Provided material >>
--
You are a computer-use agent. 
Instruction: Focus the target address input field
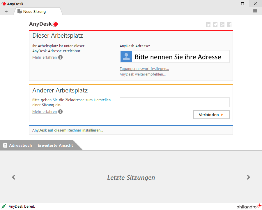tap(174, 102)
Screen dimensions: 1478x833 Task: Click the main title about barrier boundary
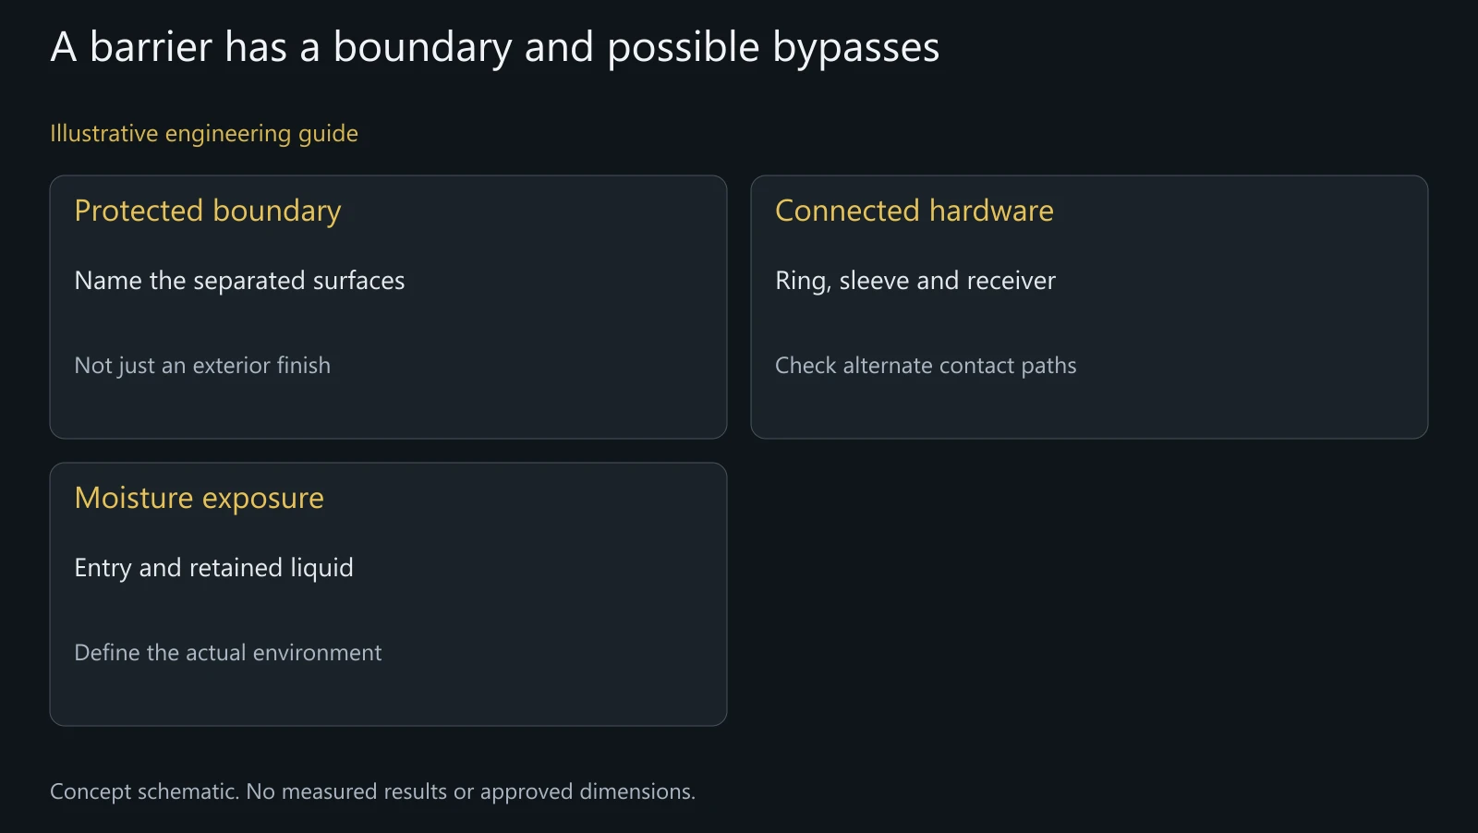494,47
--
The listing above must be given again exactly, minus its pictures.

Solved problem >>
You are a computer-use agent. 
Instruction: Focus the target address input field
tap(174, 102)
Screen dimensions: 1478x833 Task: Click the main title about barrier boundary
494,47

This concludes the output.